GARÇONS (7)

Rêve : dans une chambre qui m’évoque les appartements paternels (rue Saint-Jacques, rue de Bièvre), j’hésite entre plusieurs couches. C’est bien le mot qui convient, car ce sont de modestes matelas posés à même le sol et recouverts de coussins. Je renonce à occuper l’un d’eux, qui est celui-là même où j’ai découvert mon père mort. Je me replie sur un autre “lit”, d’où j’entends des bruits bizarres, quelqu’un qui rôde. Bientôt, je m’aperçois que dans le grand salon mitoyen se tient l’assemblée générale d’une société d’auteurs. J’abandonne ma station couchée pour me joindre à leurs débats.

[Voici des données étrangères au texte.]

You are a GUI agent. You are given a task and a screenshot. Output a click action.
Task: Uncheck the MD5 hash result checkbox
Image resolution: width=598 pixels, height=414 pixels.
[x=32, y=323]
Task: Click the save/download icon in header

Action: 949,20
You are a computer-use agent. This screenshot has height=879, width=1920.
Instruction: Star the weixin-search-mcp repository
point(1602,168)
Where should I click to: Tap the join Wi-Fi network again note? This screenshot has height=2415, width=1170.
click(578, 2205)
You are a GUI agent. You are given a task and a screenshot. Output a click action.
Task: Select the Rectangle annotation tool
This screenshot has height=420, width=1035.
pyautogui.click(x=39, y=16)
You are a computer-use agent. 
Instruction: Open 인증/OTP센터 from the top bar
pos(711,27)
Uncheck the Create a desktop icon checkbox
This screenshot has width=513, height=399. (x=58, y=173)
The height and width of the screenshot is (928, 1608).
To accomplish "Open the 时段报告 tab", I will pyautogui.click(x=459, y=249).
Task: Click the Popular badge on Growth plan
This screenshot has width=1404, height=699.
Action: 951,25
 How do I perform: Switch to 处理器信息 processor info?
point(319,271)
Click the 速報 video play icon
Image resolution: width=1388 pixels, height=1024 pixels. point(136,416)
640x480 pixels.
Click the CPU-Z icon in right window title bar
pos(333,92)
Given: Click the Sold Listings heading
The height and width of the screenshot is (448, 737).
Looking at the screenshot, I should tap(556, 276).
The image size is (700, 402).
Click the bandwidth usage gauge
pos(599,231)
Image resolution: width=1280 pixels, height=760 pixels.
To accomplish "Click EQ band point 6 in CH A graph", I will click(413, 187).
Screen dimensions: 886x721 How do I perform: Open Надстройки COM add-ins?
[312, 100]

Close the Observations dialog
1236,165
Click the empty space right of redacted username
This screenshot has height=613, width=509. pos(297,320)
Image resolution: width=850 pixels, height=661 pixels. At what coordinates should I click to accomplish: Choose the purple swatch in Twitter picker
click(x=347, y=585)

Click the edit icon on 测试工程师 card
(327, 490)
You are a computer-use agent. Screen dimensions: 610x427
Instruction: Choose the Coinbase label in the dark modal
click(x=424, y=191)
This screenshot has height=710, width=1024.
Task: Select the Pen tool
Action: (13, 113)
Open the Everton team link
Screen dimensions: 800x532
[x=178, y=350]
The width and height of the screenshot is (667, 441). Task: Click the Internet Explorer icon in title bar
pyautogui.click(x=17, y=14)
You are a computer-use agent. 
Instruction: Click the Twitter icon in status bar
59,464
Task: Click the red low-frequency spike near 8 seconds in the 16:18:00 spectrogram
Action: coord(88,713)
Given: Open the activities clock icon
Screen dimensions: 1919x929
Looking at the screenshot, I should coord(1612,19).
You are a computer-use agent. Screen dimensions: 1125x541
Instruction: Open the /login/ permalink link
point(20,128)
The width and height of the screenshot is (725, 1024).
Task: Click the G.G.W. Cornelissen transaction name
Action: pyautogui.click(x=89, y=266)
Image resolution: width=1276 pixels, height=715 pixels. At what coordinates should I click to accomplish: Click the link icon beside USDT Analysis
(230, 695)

Ce rêve me fait penser à ma visite samedi soir à Mathieu, un étudiant des Beaux-Arts de Nantes, fraîchement débarqué à Paris et qui m’a écrit sur Facebook. Il fait ainsi la tournée des profs de cinéma (Antoine de Baecque, etc.), sans qu’on puisse trop démêler la part de l’arrivisme et d’une sincère fascination. Il a la tête pleine de Godard, de Gance, de l’“image éclatée” (tel est le thème d’une thèse qu’il envisage), et n’a pas de mots assez durs pour ce white cube où s’enferment les arts plastiques. Son jury de fin d’études, à Nantes, a été convié à admirer son travail dans un hôtel qu’il avait aménagé pour l’occasion. On parle de Sophie Calle, recevant des inconnus au cœur de la Tour Eiffel. On marche, depuis le restaurant où je l’ai invité, vers son nouveau gîte qu’il souhaite me faire connaître : une chambre chez l’habitant, en l’occurrence une dame âgée qui a besoin de compagnie, et le loge moyennant de menus services. Cela se trouve à l’orée du boulevard Saint-Germain, c’est plein de vieux livres de psychiatrie, d’éditions rares, d’affiches de Picasso côtoyant des statuettes africaines. Je n’avais jamais pénétré  dans un appartement grand bourgeois du cinquième arrondissement, et pourtant celui-ci a un air de déjà vu. Par la fenêtre, de l’autre côté de la cour, on aperçoit un vieillard, sous la lampe, qui déploie patiemment un ouvrage.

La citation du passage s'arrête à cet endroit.